Vitamin A yang terkandung dalam bihun NF adalah 105,50 IU/100 gram sedangkan vitamin A bihun F adalah 1484,72 IU/100 gram. Setelah melalui proses pemasakan kandungan vitamin A menurun menjadi 854 IU/100 gram atau turun sebanyak 42,44% hal ini terjadi karena sebagian vitamin A rusak pada saat pencampuran antara bumbu dan bihun masak. Pencampuran bumbu dan bihun dilakukan pada udara terbuka dan pada kondisi suhu yang cukup panas. Selain itu, untuk mendapatkan sampel yang homogen maka dibantu dengan blender. Kondisi ini akan mengekspose vitamin A terhadap panas, cahaya dan fortifikan yang lain.

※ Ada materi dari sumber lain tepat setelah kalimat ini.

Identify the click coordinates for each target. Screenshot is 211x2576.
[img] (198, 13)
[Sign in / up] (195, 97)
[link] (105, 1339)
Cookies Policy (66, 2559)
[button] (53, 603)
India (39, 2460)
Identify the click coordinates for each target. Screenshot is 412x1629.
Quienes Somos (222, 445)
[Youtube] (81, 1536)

Menurut Fennema (1996), salah satu kerusakan Vitamin A yang terjadi adalah reaksi isomerisasi. Reaksi isomerisasi ini akan lebih cepat terjadi dengan adanya cahaya, asam, pelarut terklorinasi (kloroform) dan iod terlarut. Selama penyimpanan dan proses pengolahan kerusakan terjadi antara 5-40 % untuk vitamin A dan karotenoid (Belitz dan Grosch, 1999). Pada suhu tinggi tanpa adanya oksigen, reaksi yang terjadi adalah isomerisasi dan fragmentasi. Sedangkan jika terdapat oksigen maka reaksi yang terjadi adalah reaksi degradasi oksidatif sehingga menghasilkan beberapa produk. Fennema (1996) juga menyatakan bahwa makanan kering (dehidrated foods) lebih sensitif terhadap reaksi degradasi oksidatif. Kandungan vitamin A pada bihun FM yang rendah juga dapat terjadi karena perbandingan yang berbeda.

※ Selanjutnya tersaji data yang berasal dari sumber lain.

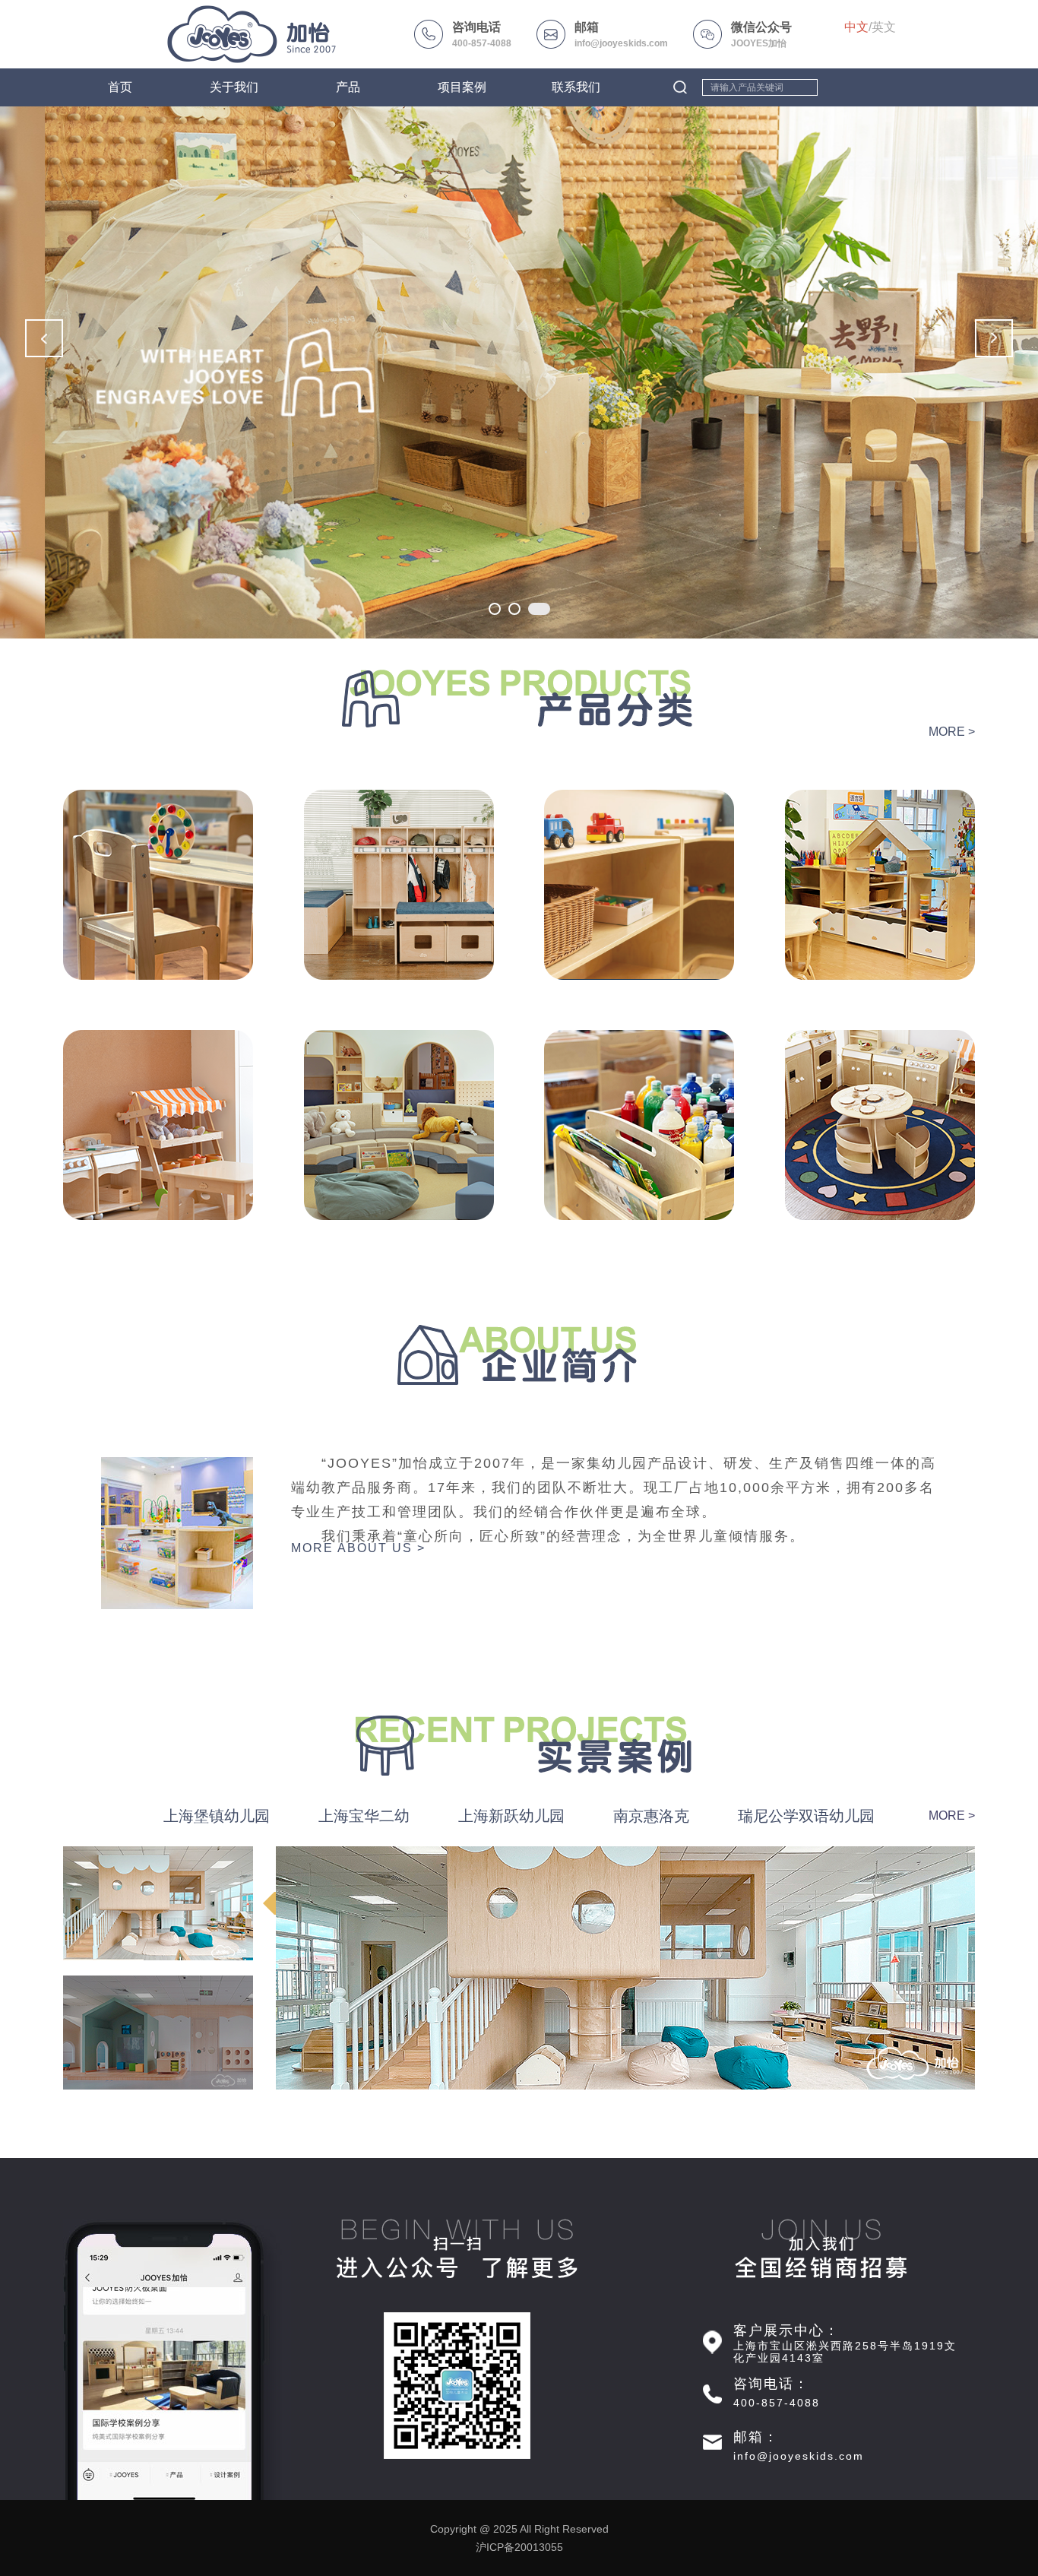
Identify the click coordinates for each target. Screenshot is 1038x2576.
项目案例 (462, 87)
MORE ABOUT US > (358, 1548)
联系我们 (576, 87)
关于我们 (234, 87)
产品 (348, 87)
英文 (884, 27)
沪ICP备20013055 (519, 2547)
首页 (120, 87)
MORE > (952, 731)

Kebutuhan vitamin A pada wanita hamil adalah 2333 IU/hari. Kebutuhan vitamin A saat hamil adalah 2554-2597,4 IU/hari. Untuk memenuhi kekurangan vitamin A tersebut maka, ibu hamil perlu menambahkan asupan vitamin A sebanyak 243 IU/hari. Fortifikasi vitamin A pada bihun efektif dilakukan karena

konsumsi bihun 1 bungkus (77mg) perhari mampu menambahkan vitamin A sebanyak 657,58 IU.

b. Asam Folat

Kandungan asam folat bihun NF adalah 25,32 µg/100 g. Asam folat yang terkandung dalam bihun F adalah 159,56 µg/100 g dan setelah melaui proses pengolahan kandungan asam folat pada bihun (FM) menjadi 144,83 µg/100 g. Belitz dan Grosch (1999) menyatakan bahwa asam folat cukup stabil, tidak rusak saat bleaching pada sayuran. Namun Almatsier (2003), menyebutkan bahwa sebanyak 50-95 % asam folat dapat hilang saat pemasakan dan pengolahan. Asam folat sedikit larut dalam air, mudah dioksidasi dalam larutan asam dan peka terhadap sinar matahari dan akan banyak yang hilang pada saat penyimpanan pada suhu kamar dan pemasakan yang normal (Winarno, 1992).

Kebutuhan asam folat wanita pada saat tidak hamil adalah 180 μg/hari dan pada saat hamil meningkat menjadi 350 μg/hari (Tabel 2.2). Jika kebutuhan normal dapat terpenuhi maka jumlah asam folat yang harus ditambahkan adalah 170 μg/hari. Dengan konsumsi bihun 1 bungkus (77g) perhari maka dapat mencukupi kebutuhan asam folat sebanyak 111,10 μg/hari. Namun pada kenyataannya, fortifikasi asam folat pada bihun sebanyak 187 μg/100g cukup efektif dilakukan karena jumlah kehilangan asam folat pada bihun FM tidak terlalu tinggi, walaupun fortifikasi ini belum mampu untuk memenuhi kebutuhan ibu hamil dalam sehari. Untuk memenuhi kebutuhan asam folatnya maka ibu hamil tersebut perlu mengkonsumsi produk pangan lain yang mengandung banyak asam folat seperti hati, ginjal, khamir, dan sayuran yang berwarna hijau gelap (Winarno, 1999).

c. Vitamin C

Bihun NF mengandung 3,79 mg Vitamin C/100g bahan, sedangkan bihun F mengandung 512,34 mg Vitamin C/100g bahan. Setelah bihun melalui proses pemasakan, kandungan vitamin C menurun menjadi 52,15 mg/100g. Kandungan vitamin C yang diklaim oleh produsen adalah 172.185,00 mg/100 gram atau 172,19g/100g. Hal ini mungkin terjadi karena adanya kesalahan produsen pada saat perhitungan kadar vitamin C.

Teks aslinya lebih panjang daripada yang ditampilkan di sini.